[Start of SOURCE RECORDS]

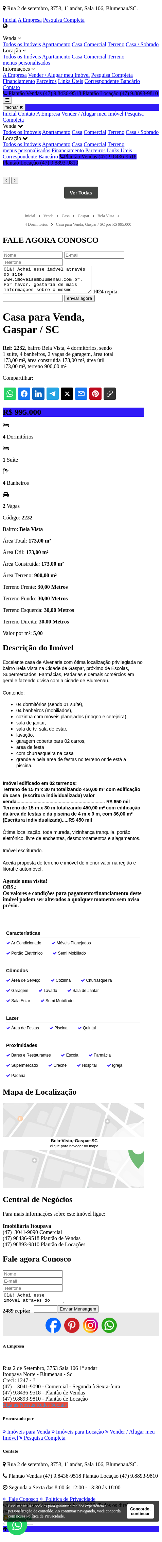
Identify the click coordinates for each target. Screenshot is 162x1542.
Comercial (95, 44)
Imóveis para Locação (78, 1439)
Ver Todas (81, 192)
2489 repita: (17, 1318)
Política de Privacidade (45, 1516)
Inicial (10, 20)
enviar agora (79, 303)
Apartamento (56, 44)
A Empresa (30, 20)
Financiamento (19, 81)
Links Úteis (70, 81)
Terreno (116, 44)
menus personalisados (26, 63)
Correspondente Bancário (112, 81)
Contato (11, 87)
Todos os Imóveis (22, 44)
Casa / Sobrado (142, 44)
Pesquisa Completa (64, 20)
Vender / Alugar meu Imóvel (59, 75)
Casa (77, 44)
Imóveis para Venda (26, 1439)
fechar (14, 107)
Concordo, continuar (140, 1511)
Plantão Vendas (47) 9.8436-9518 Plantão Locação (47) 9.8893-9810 (70, 160)
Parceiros (46, 81)
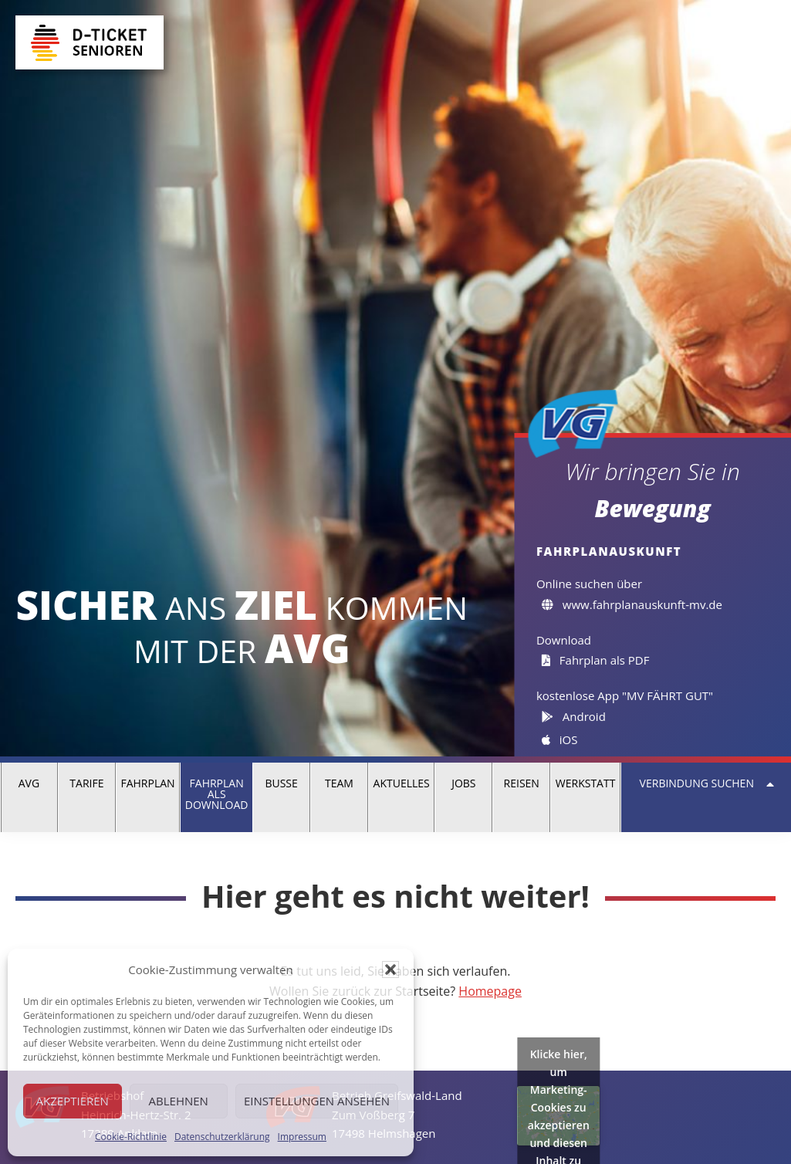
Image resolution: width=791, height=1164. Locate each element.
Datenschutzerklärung (222, 1136)
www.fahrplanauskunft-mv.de (632, 604)
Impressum (302, 1136)
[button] (390, 969)
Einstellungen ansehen (317, 1100)
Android (573, 716)
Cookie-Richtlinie (131, 1136)
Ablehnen (178, 1100)
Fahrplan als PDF (595, 660)
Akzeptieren (72, 1100)
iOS (559, 739)
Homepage (490, 991)
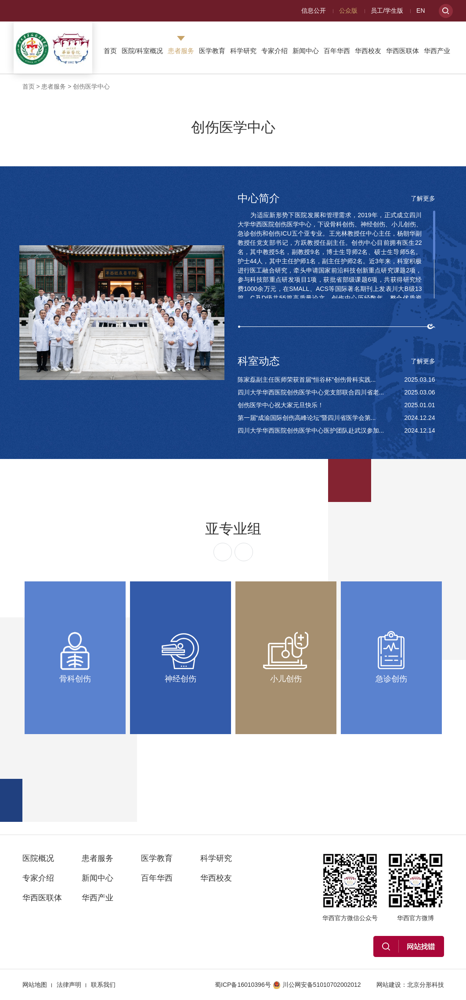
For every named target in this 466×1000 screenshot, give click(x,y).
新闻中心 (306, 50)
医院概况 (38, 858)
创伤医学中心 (91, 86)
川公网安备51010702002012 (317, 984)
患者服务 (181, 50)
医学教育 (212, 50)
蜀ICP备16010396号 (243, 984)
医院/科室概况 (142, 50)
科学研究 (243, 50)
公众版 (348, 10)
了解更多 (423, 198)
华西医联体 (402, 50)
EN (420, 10)
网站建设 (388, 984)
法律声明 (69, 984)
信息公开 (313, 10)
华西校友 (368, 50)
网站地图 (34, 984)
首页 (110, 50)
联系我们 (103, 984)
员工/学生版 (387, 10)
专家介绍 (274, 50)
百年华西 (337, 50)
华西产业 (437, 50)
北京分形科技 (425, 984)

[End of SOURCE RECORDS]

#### [GOAL OF THE EXERCISE]
Can you lay out the records above as a numbered list, leaving out blank lines and the pictures?

#### [TASK SOLUTION]
1. Identify the click coordinates for each target. Screenshot is 162x1542.
2. Comercial (95, 44)
3. Imóveis para Locação (78, 1439)
4. Ver Todas (81, 192)
5. 2489 repita: (17, 1318)
6. Política de Privacidade (45, 1516)
7. Inicial (10, 20)
8. enviar agora (79, 303)
9. Apartamento (56, 44)
10. A Empresa (30, 20)
11. Financiamento (19, 81)
12. Links Úteis (70, 81)
13. Terreno (116, 44)
14. menus personalisados (26, 63)
15. Correspondente Bancário (112, 81)
16. Contato (11, 87)
17. Todos os Imóveis (22, 44)
18. Casa / Sobrado (142, 44)
19. Pesquisa Completa (64, 20)
20. Vender / Alugar meu Imóvel (59, 75)
21. Casa (77, 44)
22. Imóveis para Venda (26, 1439)
23. fechar (14, 107)
24. Concordo, continuar (140, 1511)
25. Plantão Vendas (47) 9.8436-9518 Plantão Locação (47) 9.8893-9810 (70, 160)
26. Parceiros (46, 81)
27. Image resolution: width=791, height=1164. Locate each element.
28. Datenschutzerklärung (222, 1136)
29. www.fahrplanauskunft-mv.de (632, 604)
30. Impressum (302, 1136)
31. [button] (390, 969)
32. Einstellungen ansehen (317, 1100)
33. Android (573, 716)
34. Cookie-Richtlinie (131, 1136)
35. Ablehnen (178, 1100)
36. Fahrplan als PDF (595, 660)
37. Akzeptieren (72, 1100)
38. iOS (559, 739)
39. Homepage (490, 991)
40. For every named target in this 466×1000 screenshot, give click(x,y).
41. 新闻中心 (306, 50)
42. 医院概况 (38, 858)
43. 创伤医学中心 (91, 86)
44. 川公网安备51010702002012 (317, 984)
45. 患者服务 (181, 50)
46. 医学教育 (212, 50)
47. 蜀ICP备16010396号 (243, 984)
48. 医院/科室概况 (142, 50)
49. 科学研究 (243, 50)
50. 公众版 (348, 10)
51. 了解更多 (423, 198)
52. 华西医联体 (402, 50)
53. EN (420, 10)
54. 网站建设 (388, 984)
55. 法律声明 (69, 984)
56. 信息公开 (313, 10)
57. 华西校友 (368, 50)
58. 网站地图 (34, 984)
59. 首页 (110, 50)
60. 联系我们 (103, 984)
61. 员工/学生版 (387, 10)
62. 专家介绍 (274, 50)
63. 百年华西 (337, 50)
64. 华西产业 (437, 50)
65. 北京分形科技 (425, 984)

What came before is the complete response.